Видный деятель народнического движения, в дальнейшем один из первых русских марксистов Л. Г. Дейч, встретив Обнорского в последний его приезд в Женеву, так пишет о нем: «На вид ему можно было дать 25–26 лет. Белокурый с небольшой растительностью на лице, он по внешности ничем не отличался от европейского передового рабочего»{31}. Держал себя Обнорский с большим достоинством, интересовался всем, производил впечатление человека серьезного, вдумчивого и наблюдательного. «Уже до встречи со мною, — продолжает Дейч, — Обнорский успел побывать в Берлине, Париже, Лондоне, где непосредственно знакомился с тамошним рабочим движением… Особенно понравилось ему немецкое социал-демократическое движение».

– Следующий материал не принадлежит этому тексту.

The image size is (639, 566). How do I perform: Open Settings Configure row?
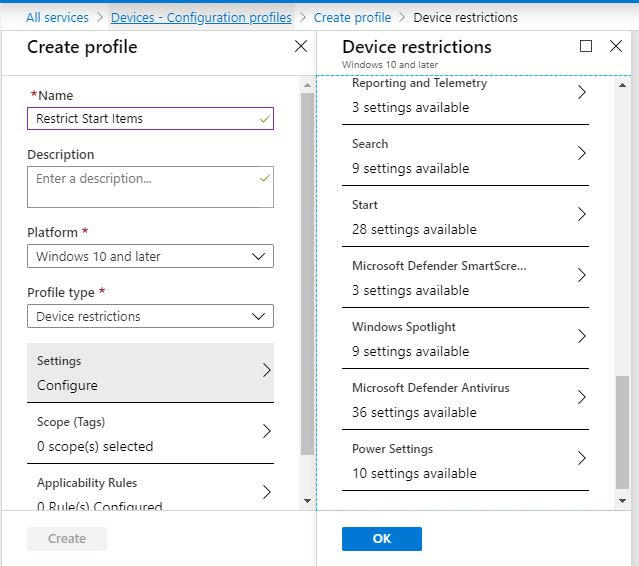click(x=150, y=373)
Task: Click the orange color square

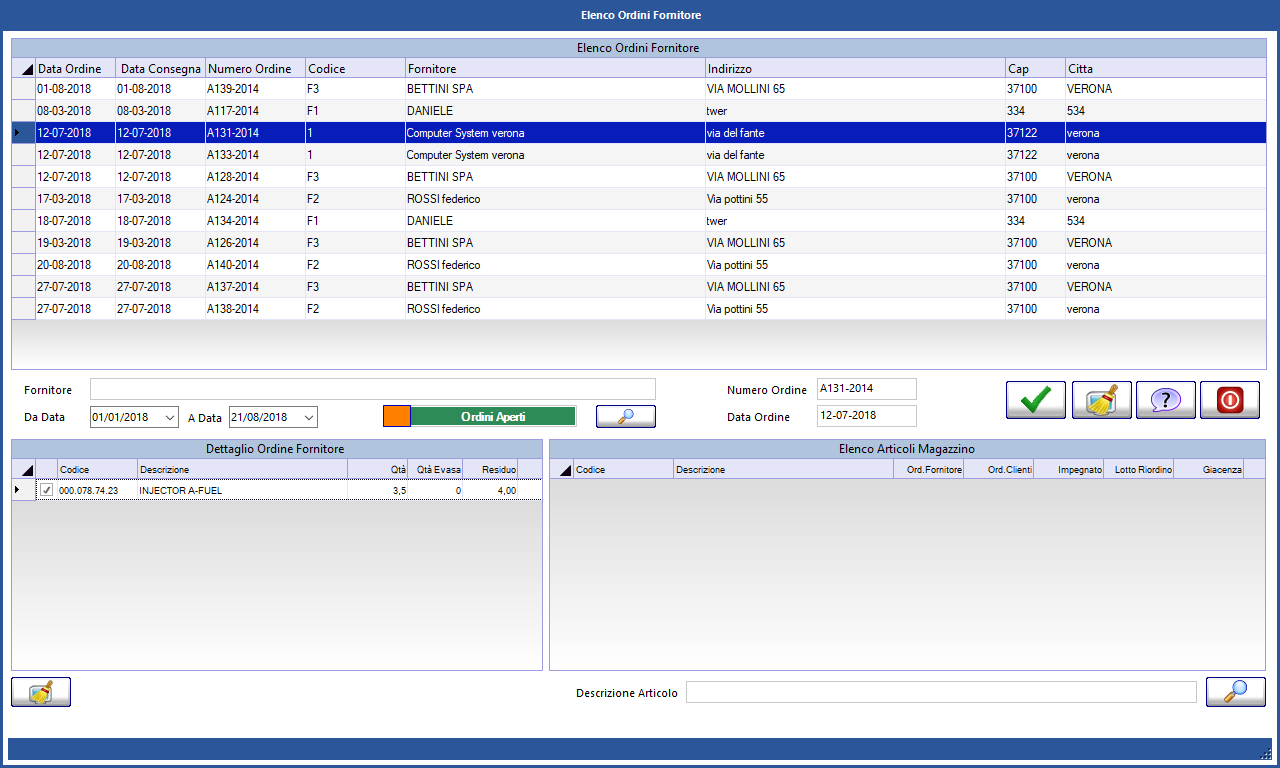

«Некоторые из эмигрантов, — продолжает Дейч, — не соглашавшиеся со взглядами Обнорского, все же не могли не отдавать ему должного, и по его адресу раздавались с их стороны всякие лестные отзывы. „Вот какие у нас появились пролетарии! Не хуже самых выдающихся здешних“ и т. п.»{32}
Обнорского знал Г. В. Плеханов как одного из вожаков рабочих Петербурга{33}.
Трудно сказать, когда Халтурин и Обнорский услышали друг о друге, когда они впервые лично встретились. Осенью 1875 г., когда Халтурин приехал в столицу, Обнорский был в Петербурге. Но Халтурин не сразу, конечно, мог попасть в среду рабочих-революционеров и тем более не мог быстро встретиться с Обнорским, опытным уже революционером. Обнорский вел замкнутый образ жизни, строго соблюдая правила конспирации. О нем многие революционеры слыхали, но мало кто его лично видел. По-видимому, они познакомились в период между первой и второй поездкой Обнорского за границу, т. е. в течение 1876 г.
Современники, участники революционного движения Петербурга середины 70-х годов, единодушно отмечают высокий интеллектуальный уровень передовых петербургских рабочих к моменту прибытия Халтурина в Петербург. На Г. В. Плеханова, который впервые встретился с группой заводских рабочих в конце 1875 г., они произвели сильное впечатление.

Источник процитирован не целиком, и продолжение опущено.